Michelangelo's complaint

My brush,
above me all the time, dribbles paint
so my face makes a fine floor for droppings!


Michelangelo was a sculptor and a poet, and Robert Pinsky has posted a poem of his regarding the aches and pains he experienced as he undertook the challenge of painting the Sistine Chapel.The sonnet is less interesting as poetry than it is a document of how Michelangelo felt about his labor over the commission he didn't want, the painting of the Sistine Chapel ceiling. No offense to Gail Mazur's translations, but the fleshy descriptions that inform us of what appendages and what internal organs ache likely read better in the Master's original Italian, the advantage of the original tongue being that one could better ear the innate musicality of the nouns and their near rhymes. This seems just a tad strained, and reads as though Mazur had to create phrases of her own when some word clusters couldn't be clearly conveyed into English. This raises the question as to how much of Michelangelo we were actually reading. Or perhaps I'm just tone deaf to the whole matter. What do believe, though, is that we are getting an accurate reading of the great artist's pains and frustrations; what is flat as poetry is fascinating as document. This is a another cranky, self-lampooning poem from a genius who finds that possessing over-sized talent can be a large cross to bear, being, in this case, a great physical pain. I did enjoy the way in which Michelangelo described the way his body has been twisted and reconfigured in the pursuit of filling up an unlikely surface ; the canvas, as it were, and the artist's body , were in the least likely of locations. The poem is the venting of a man who angry with the moral and social authority of the Pope who is preventing him from working in what he feels is his true medium, sculpture; painting is a curse that visits a stream of punishments upon. It's as if an interloper is being punished :

My haunches are grinding into my guts,
my poor ass strains to work as a counterweight,
every gesture I make is blind and aimless.
My skin hangs loose below me, my spine's
all knotted from folding over itself.
I'm bent taut as a Syrian bow.


There's not the remotest suggestion of joy in this passage. Rather than being in the moment with the object he's fashioning, gather inspiration as he goes along and reaching a point where mere technical mastery comes to the service of actual genius, what is described here is someone trying to remember formalities of something he wasn't comfortable doing, guessing around the edges of the tableau as to where colors and their textures out to go. He is "blind and aimless" , unable to see the work in whole, unable to envision it as finished, save for scaled down drawings outlining the work in progress. Interestingly, this isn't the voice of the supremely confident artist we read about, but rather the self-denigrating venting of a trainee in a new job. The feeling of doing this job wrong comes across as a palpable fatalism.The poem that surpasses mere complaint, it reveals the acute pain that accompanies the unwanted commission. But for all the discomfort and twisting and bending and otherwise unnatural distensions and compressions his body must absorb during the work, a clenched teeth determination comes across; as much as I feel pain and degradation, as great as this ceiling will be. We've come to admire the spectacle of the ceiling, the detail, the ingenious solutions to problems that arose, but for the artist it seems merely something to be endured, gotten over with. The ceiling appeared masterful as if composed from a resentment; Michelangelo sounds as if he regards this as mere professionalism.


My painting is dead.
Defend it for me, Giovanni, protect my honor.
I am not in the right place—I am not a painter.
The sculptor feels abused, made to perform an unnatural function for a client whom he couldn't refuse. His body and his art were prostituted in the service of another man's egomania, and so he calls for his honor to be defended. He is not a painter, he assures us, and the irony of it all is that it is the painting on the Sistine Chapel for which he best known. Likely he would've loathed the recognition and seethe mightily that the masses who adore the painting are fools and simpletons.He was not a painter. Frank O'Hara wasn't a painter either. But he was an excellent poet.
***
A discussion at Slate's Poems Fray forum, where this post originally appeared.

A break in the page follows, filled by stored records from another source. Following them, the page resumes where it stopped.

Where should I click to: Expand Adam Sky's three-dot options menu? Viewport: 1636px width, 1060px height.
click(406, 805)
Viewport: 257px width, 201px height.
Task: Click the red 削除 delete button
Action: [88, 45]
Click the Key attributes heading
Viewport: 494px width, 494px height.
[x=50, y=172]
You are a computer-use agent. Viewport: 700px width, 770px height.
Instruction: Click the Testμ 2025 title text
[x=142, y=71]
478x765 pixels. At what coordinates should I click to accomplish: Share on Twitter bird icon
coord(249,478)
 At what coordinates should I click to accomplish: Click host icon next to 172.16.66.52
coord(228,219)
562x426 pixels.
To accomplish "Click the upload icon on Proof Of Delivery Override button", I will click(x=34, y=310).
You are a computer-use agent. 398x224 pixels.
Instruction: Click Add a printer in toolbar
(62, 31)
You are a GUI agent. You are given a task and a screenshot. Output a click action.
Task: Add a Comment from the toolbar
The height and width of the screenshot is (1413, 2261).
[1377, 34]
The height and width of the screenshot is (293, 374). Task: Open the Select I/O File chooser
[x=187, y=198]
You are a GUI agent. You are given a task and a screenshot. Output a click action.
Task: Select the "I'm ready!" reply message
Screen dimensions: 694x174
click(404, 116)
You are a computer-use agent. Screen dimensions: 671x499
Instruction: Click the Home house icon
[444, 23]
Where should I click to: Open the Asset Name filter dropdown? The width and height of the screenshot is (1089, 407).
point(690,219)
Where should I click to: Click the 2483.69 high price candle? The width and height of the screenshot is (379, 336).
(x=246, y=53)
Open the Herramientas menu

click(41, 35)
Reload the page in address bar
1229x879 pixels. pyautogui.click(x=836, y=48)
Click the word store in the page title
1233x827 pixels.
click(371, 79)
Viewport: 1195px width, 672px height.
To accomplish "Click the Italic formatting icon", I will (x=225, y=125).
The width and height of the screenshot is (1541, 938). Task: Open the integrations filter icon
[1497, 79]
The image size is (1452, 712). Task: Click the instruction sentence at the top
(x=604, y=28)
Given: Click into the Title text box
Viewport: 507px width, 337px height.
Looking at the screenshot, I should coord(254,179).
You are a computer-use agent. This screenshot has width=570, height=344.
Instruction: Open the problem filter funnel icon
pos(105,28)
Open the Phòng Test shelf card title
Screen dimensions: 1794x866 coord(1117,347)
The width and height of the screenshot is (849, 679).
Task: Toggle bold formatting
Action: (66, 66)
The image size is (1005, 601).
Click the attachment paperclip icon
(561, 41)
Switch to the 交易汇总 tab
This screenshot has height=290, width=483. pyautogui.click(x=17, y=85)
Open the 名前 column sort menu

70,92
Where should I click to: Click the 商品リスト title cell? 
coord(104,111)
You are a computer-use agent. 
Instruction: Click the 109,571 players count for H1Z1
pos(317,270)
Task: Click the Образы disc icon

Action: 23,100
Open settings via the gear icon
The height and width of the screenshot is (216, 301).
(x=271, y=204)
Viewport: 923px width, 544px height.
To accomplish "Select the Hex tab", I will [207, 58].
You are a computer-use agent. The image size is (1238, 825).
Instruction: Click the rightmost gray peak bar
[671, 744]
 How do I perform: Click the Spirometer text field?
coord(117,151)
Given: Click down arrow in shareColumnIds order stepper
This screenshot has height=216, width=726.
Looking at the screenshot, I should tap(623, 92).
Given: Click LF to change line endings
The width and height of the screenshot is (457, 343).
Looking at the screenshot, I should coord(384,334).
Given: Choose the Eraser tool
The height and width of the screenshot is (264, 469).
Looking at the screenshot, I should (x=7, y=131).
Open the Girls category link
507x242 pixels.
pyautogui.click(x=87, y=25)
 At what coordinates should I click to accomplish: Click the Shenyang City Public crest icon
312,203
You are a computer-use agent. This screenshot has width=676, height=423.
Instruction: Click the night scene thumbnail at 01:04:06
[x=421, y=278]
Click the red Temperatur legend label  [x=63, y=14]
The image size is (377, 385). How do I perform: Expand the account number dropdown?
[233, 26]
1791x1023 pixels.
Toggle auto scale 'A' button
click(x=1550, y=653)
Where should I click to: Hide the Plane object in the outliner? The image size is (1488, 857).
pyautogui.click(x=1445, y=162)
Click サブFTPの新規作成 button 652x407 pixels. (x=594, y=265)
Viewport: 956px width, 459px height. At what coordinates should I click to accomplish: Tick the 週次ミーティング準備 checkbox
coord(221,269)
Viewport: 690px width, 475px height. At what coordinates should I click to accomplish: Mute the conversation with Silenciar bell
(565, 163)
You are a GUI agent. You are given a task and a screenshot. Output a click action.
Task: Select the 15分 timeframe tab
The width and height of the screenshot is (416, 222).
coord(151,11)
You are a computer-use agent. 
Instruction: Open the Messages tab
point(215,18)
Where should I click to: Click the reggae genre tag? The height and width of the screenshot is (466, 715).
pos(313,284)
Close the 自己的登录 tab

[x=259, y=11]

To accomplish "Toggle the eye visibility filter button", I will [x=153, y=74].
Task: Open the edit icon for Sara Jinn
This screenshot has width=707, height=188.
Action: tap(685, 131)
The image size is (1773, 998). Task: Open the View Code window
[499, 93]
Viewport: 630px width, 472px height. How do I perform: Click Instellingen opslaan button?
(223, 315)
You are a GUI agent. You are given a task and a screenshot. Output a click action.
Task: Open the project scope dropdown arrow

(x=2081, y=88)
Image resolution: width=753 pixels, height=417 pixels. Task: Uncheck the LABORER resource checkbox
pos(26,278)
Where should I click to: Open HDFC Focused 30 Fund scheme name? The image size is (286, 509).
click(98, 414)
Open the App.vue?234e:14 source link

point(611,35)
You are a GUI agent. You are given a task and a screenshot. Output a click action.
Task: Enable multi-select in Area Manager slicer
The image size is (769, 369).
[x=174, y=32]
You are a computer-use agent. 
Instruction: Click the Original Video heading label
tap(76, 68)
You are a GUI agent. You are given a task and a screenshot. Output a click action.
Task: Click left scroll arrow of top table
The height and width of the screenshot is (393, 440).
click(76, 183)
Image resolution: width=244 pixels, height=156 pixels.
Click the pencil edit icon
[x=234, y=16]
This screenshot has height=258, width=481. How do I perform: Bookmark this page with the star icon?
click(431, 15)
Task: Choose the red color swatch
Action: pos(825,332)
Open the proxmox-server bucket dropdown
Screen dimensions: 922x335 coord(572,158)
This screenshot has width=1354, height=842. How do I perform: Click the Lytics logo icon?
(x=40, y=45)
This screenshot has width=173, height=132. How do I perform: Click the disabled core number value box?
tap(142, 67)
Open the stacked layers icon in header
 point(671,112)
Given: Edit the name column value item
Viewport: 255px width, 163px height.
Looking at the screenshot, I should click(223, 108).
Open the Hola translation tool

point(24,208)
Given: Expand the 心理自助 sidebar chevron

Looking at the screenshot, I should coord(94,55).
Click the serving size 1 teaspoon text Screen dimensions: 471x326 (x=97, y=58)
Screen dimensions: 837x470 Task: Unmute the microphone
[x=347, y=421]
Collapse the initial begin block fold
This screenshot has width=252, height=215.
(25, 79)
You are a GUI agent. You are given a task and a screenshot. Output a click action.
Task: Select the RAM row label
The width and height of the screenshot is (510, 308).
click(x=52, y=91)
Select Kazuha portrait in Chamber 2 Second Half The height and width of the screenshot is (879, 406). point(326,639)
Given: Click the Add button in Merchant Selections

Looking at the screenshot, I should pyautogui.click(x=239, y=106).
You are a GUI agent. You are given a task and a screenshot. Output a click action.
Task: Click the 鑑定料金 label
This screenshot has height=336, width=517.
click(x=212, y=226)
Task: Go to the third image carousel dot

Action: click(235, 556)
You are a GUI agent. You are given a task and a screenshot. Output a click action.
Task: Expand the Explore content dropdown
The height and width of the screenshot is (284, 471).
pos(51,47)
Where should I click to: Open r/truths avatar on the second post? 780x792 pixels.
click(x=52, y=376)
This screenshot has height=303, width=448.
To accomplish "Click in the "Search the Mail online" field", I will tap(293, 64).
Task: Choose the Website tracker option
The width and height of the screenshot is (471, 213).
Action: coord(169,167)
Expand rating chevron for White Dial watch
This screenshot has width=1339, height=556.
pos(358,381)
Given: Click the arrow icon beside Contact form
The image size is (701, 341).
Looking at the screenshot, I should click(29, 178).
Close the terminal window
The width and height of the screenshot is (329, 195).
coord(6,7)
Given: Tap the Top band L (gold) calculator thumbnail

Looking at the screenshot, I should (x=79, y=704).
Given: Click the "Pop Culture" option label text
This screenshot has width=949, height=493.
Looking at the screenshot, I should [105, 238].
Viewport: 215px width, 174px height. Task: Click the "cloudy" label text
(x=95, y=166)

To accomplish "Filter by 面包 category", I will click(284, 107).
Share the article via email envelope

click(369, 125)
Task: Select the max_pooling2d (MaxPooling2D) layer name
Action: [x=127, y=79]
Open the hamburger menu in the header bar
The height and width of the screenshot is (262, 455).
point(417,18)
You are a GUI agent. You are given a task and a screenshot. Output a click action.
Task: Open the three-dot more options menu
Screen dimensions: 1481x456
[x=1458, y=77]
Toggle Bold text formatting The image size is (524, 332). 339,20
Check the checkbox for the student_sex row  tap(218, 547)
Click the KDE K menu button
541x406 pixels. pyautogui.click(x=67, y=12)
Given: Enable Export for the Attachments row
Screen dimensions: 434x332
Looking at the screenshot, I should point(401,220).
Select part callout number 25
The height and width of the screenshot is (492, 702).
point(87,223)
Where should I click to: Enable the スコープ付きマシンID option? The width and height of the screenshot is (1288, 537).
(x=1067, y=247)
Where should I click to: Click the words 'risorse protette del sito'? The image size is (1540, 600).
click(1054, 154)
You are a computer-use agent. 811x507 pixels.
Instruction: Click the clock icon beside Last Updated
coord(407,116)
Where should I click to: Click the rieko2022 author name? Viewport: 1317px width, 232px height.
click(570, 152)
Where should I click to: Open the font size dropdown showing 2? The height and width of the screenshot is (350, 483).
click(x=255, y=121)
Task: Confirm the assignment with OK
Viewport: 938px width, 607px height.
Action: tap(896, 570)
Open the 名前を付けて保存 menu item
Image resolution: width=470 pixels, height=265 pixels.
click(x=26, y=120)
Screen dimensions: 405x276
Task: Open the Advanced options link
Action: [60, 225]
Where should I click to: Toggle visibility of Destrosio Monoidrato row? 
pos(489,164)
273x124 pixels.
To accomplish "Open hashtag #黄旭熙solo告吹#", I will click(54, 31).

Saturday, January 23, 2010

The Faith of Graffiti: a brief exchange


I've been re-reading Norman Mailer's "The Faith of Graffiti" , and it seems astounding Mailer grasped a street aesthetic born of marginalized , nonwhite urban youth. This is an important essay I suspect Eric Michael Dyson or Cornell West would come to admire. Mailer is susceptible to the charges of depicting these artists as noble savages, but he does make the connections between the impulse to transform the environment by adding a bit of one's personality upon it with the shattered reconstructions of Picasso's vision. Nice polemic, this. What impresses me is that he refined the existential-criminal-at-the-margins tact he controversially asserted in his essay "The White Negro", backing away from the idea that violence could direct one to knew kinds of perception and knowledge, and emphasized an aesthetic response to a crushing , systematized oppression. Living long enough ,I suppose, made Mailer aware of strong trend in urban style that added value to circumstances and individual growth that didn't involve a fist, a gun or a knife.


BARRY ALFONSO:Some would argue, of course, that graffiti IS a form of violence against society: specifically, the aggressive territorial pissing of one segment of the population upon the sense of order of another segment. This is less an act of sticking it to The Man than dominating the sensibilities of the meeker, more sedate urban population, a transgressive act akin to screaming into the face of someone who will not (or cannot) raise their voice. It’s hard to see this as heroic, and I suspect that the artistic component – especially when we are talking about that lovely habit called “tagging” – is of less importance here than the sheer thrill of breaking the rules. I think even Mailer would agree that the upholding of SOME kind of rules is the only way to improve American society, particularly in the face of the corporate lawbreaking and governmental malfeasance he so often condemned. It may not be Mailer’s job to iron out the contradiction in this thought. But suppose a team of grafittitistas broke into his home and spray painted their art all over his face? This might prove instructive to his family and friends to see. It might even be a blow against some sort of oppression. But I don’t think Norman would’ve liked it very much.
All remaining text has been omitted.